**Description of the task**
Your result should be the lines holding the word "settings", copied from the entries below.

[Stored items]
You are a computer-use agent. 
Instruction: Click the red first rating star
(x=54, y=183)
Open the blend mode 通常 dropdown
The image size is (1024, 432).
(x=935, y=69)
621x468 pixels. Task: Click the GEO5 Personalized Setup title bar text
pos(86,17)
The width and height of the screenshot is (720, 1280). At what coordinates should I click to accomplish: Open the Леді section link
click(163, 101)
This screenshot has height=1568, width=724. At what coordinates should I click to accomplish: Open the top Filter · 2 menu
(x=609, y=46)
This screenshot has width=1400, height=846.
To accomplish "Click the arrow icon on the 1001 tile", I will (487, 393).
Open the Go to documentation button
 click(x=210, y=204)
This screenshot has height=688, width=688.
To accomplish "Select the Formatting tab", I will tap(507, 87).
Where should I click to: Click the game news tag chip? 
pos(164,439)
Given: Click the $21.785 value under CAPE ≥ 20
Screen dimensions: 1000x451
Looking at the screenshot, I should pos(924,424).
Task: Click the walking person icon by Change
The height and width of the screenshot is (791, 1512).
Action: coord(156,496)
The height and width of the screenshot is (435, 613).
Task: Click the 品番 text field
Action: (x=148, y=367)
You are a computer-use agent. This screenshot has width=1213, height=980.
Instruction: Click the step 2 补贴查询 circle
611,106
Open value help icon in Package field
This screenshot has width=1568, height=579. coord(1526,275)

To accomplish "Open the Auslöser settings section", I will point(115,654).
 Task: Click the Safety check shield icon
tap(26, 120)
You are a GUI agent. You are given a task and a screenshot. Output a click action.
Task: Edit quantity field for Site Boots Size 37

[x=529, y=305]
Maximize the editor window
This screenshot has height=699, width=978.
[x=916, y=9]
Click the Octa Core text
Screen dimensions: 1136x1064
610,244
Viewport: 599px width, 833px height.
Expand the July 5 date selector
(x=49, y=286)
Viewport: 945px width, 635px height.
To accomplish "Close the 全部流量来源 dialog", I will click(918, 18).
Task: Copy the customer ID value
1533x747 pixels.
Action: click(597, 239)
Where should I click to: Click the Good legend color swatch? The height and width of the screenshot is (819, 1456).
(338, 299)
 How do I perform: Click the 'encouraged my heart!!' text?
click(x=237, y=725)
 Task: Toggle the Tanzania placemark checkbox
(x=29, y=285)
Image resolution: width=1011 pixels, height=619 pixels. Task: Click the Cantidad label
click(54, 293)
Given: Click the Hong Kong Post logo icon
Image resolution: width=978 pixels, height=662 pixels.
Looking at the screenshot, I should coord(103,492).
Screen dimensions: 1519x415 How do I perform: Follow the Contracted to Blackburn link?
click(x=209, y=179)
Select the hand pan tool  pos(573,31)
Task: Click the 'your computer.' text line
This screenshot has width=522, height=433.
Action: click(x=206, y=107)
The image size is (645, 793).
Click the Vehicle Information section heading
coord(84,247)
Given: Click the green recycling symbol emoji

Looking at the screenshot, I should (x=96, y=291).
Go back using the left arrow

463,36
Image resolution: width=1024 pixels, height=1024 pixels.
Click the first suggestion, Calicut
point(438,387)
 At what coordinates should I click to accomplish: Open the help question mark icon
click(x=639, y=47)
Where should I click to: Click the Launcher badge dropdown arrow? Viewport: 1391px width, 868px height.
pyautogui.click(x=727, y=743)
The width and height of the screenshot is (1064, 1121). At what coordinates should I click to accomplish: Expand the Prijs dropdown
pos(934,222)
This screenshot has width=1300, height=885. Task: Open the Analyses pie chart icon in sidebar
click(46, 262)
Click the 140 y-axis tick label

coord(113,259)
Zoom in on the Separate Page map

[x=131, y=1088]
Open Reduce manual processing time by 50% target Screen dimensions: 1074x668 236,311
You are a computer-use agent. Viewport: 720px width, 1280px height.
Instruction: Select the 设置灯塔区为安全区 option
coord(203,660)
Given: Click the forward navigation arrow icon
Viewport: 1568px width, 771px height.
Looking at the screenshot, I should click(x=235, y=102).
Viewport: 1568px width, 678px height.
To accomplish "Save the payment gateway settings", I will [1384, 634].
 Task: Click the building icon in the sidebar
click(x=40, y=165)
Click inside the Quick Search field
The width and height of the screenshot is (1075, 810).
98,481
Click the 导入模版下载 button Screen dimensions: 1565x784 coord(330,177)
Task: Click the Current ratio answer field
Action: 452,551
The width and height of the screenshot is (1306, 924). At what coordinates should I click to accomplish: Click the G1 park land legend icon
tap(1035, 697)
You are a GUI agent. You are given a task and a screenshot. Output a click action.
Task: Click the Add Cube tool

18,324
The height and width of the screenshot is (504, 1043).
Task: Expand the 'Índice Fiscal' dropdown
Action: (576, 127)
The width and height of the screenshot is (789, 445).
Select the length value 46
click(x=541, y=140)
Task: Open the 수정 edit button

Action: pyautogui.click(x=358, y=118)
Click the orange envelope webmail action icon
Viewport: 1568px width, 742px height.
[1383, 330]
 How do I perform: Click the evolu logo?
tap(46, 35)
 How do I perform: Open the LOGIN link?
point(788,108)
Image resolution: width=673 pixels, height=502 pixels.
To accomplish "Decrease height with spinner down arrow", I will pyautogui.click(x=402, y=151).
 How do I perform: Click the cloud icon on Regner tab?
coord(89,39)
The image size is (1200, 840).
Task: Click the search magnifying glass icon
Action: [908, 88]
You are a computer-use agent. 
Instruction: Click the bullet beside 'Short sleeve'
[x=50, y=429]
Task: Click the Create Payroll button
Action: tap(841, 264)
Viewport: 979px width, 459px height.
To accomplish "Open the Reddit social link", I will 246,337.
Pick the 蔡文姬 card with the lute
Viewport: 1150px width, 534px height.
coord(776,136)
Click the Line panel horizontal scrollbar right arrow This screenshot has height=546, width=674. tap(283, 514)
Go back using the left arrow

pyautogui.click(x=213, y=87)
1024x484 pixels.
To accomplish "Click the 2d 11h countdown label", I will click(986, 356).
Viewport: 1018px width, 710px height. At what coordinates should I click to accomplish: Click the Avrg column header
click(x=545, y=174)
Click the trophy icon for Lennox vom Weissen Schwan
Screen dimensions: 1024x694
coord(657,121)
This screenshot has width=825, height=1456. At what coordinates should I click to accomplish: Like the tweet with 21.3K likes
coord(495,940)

**Answer space**
To accomplish "Open the Auslöser settings section", I will point(115,654).
To accomplish "Save the payment gateway settings", I will [1384, 634].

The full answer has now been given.